Applications that support this format, such as Microsoft Outlook, transparently extract and render the message contained in the attachment as a protected message, ignoring the MIME wrapper message that hosts it. This can be implemented by parsing the file structure in-code, as currently the MSIPC SDK, normally used by applications to protect and decrypt content protected with Azure Information Protection, does not provide native functionality to encode and decode the RPMSG format.

Other applications such as mobile mail clients rely on Exchange ActiveSync to perform decryption on their behalf and deliver a version of the message they can render directly.

== Rights control ==

When a rights managed mail is created the author specifies what rights they wish to grant to the recipient and these rights are specified in the form of an XrML certificate called a 'Publishing License'. This certificate is included within the encrypted rpmsg file. When the rpmsg attachment is decrypted the enclosed 'Publishing License' is sent to the information protection service pointed to by its header in order to obtain a Use License. The service, after analyzing the policy in the certificate and matching it to the identity of the requestor, will build the Use License, another XrML encoded document, which will then be delivered to the client and used by Outlook to determine what the recipient can and cannot do with the message (rights to forward, copy etc.).

== File format ==

An rpmsg file consists of a magic number followed by one or more data chunks.

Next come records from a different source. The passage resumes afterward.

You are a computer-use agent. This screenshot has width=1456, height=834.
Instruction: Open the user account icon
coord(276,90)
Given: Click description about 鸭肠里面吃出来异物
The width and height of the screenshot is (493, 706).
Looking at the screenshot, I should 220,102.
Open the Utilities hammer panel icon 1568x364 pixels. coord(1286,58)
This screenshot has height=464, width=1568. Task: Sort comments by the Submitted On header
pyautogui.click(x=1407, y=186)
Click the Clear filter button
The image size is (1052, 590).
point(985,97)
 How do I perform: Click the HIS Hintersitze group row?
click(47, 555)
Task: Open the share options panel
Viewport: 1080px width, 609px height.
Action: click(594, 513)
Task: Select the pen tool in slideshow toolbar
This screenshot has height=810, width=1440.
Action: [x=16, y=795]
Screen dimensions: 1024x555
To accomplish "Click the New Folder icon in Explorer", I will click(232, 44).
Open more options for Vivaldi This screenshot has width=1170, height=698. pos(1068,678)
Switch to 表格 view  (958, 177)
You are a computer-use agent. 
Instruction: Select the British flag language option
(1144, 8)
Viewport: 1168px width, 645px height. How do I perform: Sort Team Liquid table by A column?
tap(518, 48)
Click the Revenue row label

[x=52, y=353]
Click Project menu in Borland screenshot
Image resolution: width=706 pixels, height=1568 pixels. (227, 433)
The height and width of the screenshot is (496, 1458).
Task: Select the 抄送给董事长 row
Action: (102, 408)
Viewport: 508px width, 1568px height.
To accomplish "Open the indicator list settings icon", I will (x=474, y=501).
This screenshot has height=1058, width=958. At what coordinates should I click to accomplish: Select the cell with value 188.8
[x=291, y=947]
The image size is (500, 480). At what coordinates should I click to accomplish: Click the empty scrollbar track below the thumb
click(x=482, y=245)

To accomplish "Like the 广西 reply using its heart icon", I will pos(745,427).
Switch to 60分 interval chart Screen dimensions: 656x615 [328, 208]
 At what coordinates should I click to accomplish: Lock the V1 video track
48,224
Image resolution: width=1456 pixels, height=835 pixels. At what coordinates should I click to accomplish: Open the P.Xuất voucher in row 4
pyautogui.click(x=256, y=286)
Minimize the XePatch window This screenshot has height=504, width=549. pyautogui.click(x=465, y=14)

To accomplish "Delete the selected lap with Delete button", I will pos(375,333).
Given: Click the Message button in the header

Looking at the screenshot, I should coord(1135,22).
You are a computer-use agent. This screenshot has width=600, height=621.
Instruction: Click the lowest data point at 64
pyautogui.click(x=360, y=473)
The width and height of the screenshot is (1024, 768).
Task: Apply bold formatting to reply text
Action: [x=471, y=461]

The magic number is the eight-byte sequence 76 e8 04 60 c4 11 e3 86.

Each data chunk consists of a 12-byte header followed by a variable amount of data bytes. The chunk header consists of 3 DWORDS in little-endian byte order:
- Magic number a0 0f 00 00
- Uncompressed chunk length YY YY YY YY
- Compressed chunk length XX XX XX XX.

The chunk body consists of X bytes of compressed data.

The concatenated data chunks form a single data stream compressed using the DEFLATE algorithm. The format of the uncompressed data is a Compound File Binary document. More specifically, the uncompressed data conforms to the Office Document Cryptography Structure format.